Huldra Forsvant (Theodor Kittelsen)

Huldra Forsvant (Theodor Kittelsen)
Huldra Forsvant (Theodor Kittelsen)

Friday, June 22, 2012

So, This Is The Book


A short little book John Piper wrote in 1990. I'll post about it as I read it.

This seems to sum up the gist of it--

'The tendency today is to stress the equality of men and women by minimising the unique significance of our maleness or femaleness. But this depreciation of male and female personhood is a great loss. It is taking a tremendous toll on generations of young men and women who do not know what it means to be a man or a woman. Confusion over the meaning of sexual personhood today is epidemic.
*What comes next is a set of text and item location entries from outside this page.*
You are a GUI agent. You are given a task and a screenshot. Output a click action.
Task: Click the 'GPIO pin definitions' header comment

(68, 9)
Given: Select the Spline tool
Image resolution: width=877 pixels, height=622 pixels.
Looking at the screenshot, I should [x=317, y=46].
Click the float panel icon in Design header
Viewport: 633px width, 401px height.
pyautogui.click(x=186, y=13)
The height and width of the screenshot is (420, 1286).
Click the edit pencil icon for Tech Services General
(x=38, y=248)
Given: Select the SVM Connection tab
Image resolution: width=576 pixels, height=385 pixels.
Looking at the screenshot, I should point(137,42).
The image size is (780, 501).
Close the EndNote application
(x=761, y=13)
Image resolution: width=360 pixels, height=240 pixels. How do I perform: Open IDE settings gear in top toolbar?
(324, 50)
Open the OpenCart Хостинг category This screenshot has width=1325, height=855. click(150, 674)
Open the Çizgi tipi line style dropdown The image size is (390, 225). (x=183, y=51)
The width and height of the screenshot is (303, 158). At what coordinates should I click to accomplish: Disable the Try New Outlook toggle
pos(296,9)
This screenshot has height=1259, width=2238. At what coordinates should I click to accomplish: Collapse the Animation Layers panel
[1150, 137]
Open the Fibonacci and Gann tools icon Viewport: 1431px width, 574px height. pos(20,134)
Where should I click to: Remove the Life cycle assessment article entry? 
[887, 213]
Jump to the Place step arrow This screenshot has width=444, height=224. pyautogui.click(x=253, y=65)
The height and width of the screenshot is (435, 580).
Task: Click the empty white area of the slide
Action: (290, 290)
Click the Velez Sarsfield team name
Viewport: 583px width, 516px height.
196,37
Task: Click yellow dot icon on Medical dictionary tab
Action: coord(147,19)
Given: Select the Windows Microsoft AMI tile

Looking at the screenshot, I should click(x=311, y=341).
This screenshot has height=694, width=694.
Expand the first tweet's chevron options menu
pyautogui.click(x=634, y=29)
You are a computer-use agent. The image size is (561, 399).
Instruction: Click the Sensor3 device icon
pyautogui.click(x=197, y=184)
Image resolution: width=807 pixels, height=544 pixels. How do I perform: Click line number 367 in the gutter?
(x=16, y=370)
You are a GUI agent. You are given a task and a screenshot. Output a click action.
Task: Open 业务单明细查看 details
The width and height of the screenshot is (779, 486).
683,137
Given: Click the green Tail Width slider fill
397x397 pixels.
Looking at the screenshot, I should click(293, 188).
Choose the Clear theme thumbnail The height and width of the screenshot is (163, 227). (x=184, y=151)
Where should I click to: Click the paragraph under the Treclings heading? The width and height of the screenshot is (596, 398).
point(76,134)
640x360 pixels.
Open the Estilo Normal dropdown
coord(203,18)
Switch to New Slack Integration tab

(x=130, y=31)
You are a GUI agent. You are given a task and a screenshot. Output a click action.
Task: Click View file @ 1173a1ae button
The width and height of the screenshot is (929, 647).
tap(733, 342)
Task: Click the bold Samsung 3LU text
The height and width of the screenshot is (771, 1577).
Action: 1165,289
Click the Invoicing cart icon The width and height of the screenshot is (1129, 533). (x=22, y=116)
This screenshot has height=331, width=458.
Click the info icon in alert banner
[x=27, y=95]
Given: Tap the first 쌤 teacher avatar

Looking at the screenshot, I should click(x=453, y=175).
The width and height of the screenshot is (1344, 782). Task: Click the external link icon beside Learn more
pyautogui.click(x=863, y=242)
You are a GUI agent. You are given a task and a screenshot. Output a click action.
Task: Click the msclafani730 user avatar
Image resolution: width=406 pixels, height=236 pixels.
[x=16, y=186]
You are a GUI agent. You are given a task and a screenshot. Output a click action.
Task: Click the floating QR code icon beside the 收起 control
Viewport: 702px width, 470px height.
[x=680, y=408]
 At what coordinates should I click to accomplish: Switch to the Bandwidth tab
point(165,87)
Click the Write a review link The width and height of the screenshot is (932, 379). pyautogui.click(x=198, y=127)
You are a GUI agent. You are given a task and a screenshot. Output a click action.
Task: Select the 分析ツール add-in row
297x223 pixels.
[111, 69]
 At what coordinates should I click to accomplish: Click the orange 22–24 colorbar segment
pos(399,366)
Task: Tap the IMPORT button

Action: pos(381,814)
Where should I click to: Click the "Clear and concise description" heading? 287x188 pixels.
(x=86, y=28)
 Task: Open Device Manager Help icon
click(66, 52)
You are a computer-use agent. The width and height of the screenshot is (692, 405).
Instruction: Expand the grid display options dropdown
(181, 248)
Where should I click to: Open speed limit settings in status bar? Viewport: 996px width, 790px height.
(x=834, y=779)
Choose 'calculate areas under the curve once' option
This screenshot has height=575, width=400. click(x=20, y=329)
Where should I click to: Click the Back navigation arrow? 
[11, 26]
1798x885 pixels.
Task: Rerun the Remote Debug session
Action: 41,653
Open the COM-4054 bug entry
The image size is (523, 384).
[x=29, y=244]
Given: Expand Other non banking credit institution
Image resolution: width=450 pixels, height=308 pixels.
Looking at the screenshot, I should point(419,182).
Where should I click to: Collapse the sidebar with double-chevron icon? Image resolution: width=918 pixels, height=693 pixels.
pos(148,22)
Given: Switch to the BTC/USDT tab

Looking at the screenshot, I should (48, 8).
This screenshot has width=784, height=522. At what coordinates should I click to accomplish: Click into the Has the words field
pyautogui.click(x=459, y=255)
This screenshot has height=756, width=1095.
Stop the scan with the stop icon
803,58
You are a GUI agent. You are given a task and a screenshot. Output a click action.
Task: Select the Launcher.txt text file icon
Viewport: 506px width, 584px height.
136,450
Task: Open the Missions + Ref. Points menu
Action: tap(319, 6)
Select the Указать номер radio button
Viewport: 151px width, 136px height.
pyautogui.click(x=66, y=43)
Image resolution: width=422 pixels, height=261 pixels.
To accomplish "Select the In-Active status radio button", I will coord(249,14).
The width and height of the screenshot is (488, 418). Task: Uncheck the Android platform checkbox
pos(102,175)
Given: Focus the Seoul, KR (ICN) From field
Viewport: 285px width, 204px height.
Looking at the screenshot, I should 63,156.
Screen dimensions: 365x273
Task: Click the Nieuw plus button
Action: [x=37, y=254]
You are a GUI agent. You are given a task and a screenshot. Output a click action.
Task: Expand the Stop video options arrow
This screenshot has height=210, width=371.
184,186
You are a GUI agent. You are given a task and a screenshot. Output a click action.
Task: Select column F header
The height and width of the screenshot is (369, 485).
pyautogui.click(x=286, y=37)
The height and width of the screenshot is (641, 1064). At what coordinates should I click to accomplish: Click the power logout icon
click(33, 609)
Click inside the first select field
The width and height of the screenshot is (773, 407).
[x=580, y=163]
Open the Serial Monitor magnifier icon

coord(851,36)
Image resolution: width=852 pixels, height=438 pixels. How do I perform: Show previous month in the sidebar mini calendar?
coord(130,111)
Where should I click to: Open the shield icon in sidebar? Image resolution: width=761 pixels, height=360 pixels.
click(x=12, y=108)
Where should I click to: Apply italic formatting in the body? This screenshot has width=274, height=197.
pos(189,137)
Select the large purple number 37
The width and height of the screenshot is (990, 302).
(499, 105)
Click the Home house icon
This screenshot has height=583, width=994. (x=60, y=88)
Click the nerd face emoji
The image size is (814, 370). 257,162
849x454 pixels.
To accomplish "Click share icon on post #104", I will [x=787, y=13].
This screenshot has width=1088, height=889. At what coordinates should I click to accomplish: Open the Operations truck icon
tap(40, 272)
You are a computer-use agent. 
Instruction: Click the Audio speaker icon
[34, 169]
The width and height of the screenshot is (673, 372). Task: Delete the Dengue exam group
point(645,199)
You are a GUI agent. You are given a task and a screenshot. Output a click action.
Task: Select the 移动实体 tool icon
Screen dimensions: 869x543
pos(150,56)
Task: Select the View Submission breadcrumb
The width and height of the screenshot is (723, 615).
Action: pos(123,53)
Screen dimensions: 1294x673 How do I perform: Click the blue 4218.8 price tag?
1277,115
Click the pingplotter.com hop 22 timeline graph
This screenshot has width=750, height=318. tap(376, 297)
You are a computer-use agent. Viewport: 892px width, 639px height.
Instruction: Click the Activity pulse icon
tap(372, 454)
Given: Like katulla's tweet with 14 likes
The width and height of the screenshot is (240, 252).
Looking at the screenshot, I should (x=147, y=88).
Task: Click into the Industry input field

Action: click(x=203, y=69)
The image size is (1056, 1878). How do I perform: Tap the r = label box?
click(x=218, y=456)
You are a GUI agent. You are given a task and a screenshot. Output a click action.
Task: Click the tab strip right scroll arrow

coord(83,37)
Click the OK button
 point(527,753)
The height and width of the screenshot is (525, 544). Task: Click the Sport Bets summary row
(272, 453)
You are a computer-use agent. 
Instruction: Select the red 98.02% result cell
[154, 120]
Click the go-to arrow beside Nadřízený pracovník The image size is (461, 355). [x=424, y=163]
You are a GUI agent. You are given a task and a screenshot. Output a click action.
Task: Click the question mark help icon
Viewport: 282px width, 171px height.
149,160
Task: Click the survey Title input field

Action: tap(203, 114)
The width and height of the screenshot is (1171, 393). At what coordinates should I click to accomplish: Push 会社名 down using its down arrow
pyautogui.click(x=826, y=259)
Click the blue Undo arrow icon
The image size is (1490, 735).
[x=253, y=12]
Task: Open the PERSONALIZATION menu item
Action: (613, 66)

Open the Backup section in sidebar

The consequence of this confusion is not a free and happy harmony among gender-free persons relating on the basis of abstract competencies. The consequence rather is more divorce, more homosexuality, more sexual abuse, more promiscuity, more social awkwardness, and more emotional distress and suicide that come with the loss of God-given identity'.

5 comments:

Deb said...

I don't have any problem with someone arguing men and women are fundamentally different. And I see genders as having different roles with equal value in some circumstances. But I think you have to be careful when you go further than that. And specifically I need to be shown where in the Bible an idea of gender behaviours comes from to prove it is actually a Biblical assertion and not just a cultural norm for "nice folks" from wherever the speaker/author is from. I'm not saying Piper does or doesn't prove that point because I haven't read the book obviously. But whenever something like this gets discussed, I try to remember that the gospel was intended for all of God's people in a wide variety of times and cultures. So how a man behaves in a "manly" way will differ over time and place, even if some principles about manhood and womanhood are consistent. How it would play out for an Inuit hunter and a Glasgow officeworker might be quite different. And North American culture in the 20th century is actually different to Australian culture in many respects despite the enormous influence of TV and cinema. The Bible speaks a lot about developing Christian character that applies to men and women. And then it talks some about behaviour when you are in a specific relationship (husbands/wives/fathers/children) but I can't think of a lot of text that talks about the concept of "manhood" or "womanhood" separate from these other things. Proverbs does...maybe some other places but I'm scratching my head. In which case, you have to tread carefully if you want to construct a Biblical picture of "manliness" like "Wild at Heart" does and perhaps Piper (and again I say 'perhaps' because I've only read that one quote you gave us as a teaser).

onlinesoph said...

Hey Ben, I reckon you might like to take a look at this post. It's Andrew Errington's (minister at St Stephens' Newtown) transcript for his talk on gender differences to Sydney Uni.

http://andrewerrington.wordpress.com/2012/05/10/my-talk-on-gender-at-sydney-uni/

I seriously think it is the BEST piece I've written on the Bible and gender in a long while. He does a great job of upholding the differences between men and women while understanding the nuances of our culture that have blurred the distinctions (and it is biblical, which is important to me in these discussions).

onlinesoph said...

haha...change "I've written" in the 4th line to "I've SEEN written"...

Anonymous said...

Soph, thank so much for linking to the article, it was so well written and enjoyable to read.

I didn't agree with his conclusions though; it's interesting that he stresses the potentiality of creation and the eay it develops depending on teh culture, yet ends by saying something like "so let's do things exactly like they did a couple of thousand years ago in the New Testament".

As for the quote from Piper's book, I don't know if he backs up these statements with any statistics or other evidence, if that's even possible, but it seems a stretch to argue that things like divorce and sexual abuse are a result of confusion about gender roles rather than the fact that (as Errington writes in the article) "Almost the moment their eyes have been opened, Adam and Eve turn back into their own self-centred world".

Self-centredness and sin seem to fit together more easily to me (and my understanding of the Bible's teaching) than gender confusion.

Personally, the tremendous toll taken on me as a woman has come from being taught by Piper and his fellow complementarians that women were created for men, to follow their leadership and have their babies. Outside of the church I had no problem at all with my womanhood.

Ben McLaughlin said...

Thanks guys, I'm getting a lot of food for thought. Soph, I've read about half of that link, thanks it's really good. will finish soon and write about it maybe.